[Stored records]
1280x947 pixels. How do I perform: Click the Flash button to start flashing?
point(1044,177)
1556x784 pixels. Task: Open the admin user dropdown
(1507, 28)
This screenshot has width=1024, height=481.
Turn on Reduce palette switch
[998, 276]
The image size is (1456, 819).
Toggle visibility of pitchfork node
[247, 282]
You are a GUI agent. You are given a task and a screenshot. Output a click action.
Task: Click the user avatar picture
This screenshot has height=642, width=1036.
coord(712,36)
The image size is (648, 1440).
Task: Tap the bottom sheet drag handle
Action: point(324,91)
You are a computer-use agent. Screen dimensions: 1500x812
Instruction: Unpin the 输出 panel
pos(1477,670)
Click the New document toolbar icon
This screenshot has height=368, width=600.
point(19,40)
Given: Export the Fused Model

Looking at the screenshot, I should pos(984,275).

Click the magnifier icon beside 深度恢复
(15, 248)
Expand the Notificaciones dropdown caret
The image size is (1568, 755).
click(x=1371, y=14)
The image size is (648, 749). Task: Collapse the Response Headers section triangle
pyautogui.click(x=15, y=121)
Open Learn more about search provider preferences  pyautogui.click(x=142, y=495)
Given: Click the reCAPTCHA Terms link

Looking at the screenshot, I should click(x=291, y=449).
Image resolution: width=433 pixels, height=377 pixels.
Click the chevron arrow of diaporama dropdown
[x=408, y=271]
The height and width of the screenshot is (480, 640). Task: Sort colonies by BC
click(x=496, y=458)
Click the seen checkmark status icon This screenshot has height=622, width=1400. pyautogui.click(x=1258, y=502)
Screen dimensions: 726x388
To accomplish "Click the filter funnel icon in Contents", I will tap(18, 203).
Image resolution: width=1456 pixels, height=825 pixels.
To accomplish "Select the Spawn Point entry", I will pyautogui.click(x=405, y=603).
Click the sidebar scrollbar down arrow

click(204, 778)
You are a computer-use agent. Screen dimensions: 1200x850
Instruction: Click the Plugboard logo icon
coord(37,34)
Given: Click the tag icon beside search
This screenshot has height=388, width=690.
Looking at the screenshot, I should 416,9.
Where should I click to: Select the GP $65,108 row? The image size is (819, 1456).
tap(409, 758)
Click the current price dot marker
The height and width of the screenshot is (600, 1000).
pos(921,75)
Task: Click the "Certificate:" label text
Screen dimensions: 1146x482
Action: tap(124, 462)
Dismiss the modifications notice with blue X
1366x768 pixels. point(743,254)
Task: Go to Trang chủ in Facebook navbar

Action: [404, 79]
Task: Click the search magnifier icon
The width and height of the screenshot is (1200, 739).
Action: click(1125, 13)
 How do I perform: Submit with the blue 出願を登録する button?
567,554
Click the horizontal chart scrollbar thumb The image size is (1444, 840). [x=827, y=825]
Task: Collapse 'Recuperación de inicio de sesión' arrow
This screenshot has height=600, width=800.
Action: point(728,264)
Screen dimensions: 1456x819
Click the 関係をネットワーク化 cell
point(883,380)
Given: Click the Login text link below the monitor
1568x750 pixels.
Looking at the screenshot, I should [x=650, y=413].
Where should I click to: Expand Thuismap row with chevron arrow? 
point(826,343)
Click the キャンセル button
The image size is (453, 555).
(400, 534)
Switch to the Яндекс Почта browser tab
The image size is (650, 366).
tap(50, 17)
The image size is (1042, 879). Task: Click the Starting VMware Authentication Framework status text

(Exercise) Copy out the lines of the rows exactly, everything from the line containing "Image resolution: width=433" down to the line containing "Looking at the screenshot, I should [x=650, y=413].", with both of those lines included.

(Response)
Image resolution: width=433 pixels, height=377 pixels.
Click the chevron arrow of diaporama dropdown
[x=408, y=271]
The height and width of the screenshot is (480, 640). Task: Sort colonies by BC
click(x=496, y=458)
Click the seen checkmark status icon This screenshot has height=622, width=1400. pyautogui.click(x=1258, y=502)
Screen dimensions: 726x388
To accomplish "Click the filter funnel icon in Contents", I will tap(18, 203).
Image resolution: width=1456 pixels, height=825 pixels.
To accomplish "Select the Spawn Point entry", I will pyautogui.click(x=405, y=603).
Click the sidebar scrollbar down arrow

click(204, 778)
You are a computer-use agent. Screen dimensions: 1200x850
Instruction: Click the Plugboard logo icon
coord(37,34)
Given: Click the tag icon beside search
This screenshot has height=388, width=690.
Looking at the screenshot, I should 416,9.
Where should I click to: Select the GP $65,108 row? The image size is (819, 1456).
tap(409, 758)
Click the current price dot marker
The height and width of the screenshot is (600, 1000).
pos(921,75)
Task: Click the "Certificate:" label text
Screen dimensions: 1146x482
Action: tap(124, 462)
Dismiss the modifications notice with blue X
1366x768 pixels. point(743,254)
Task: Go to Trang chủ in Facebook navbar

Action: [404, 79]
Task: Click the search magnifier icon
The width and height of the screenshot is (1200, 739).
Action: click(1125, 13)
 How do I perform: Submit with the blue 出願を登録する button?
567,554
Click the horizontal chart scrollbar thumb The image size is (1444, 840). [x=827, y=825]
Task: Collapse 'Recuperación de inicio de sesión' arrow
This screenshot has height=600, width=800.
Action: point(728,264)
Screen dimensions: 1456x819
Click the 関係をネットワーク化 cell
point(883,380)
Given: Click the Login text link below the monitor
1568x750 pixels.
Looking at the screenshot, I should [x=650, y=413].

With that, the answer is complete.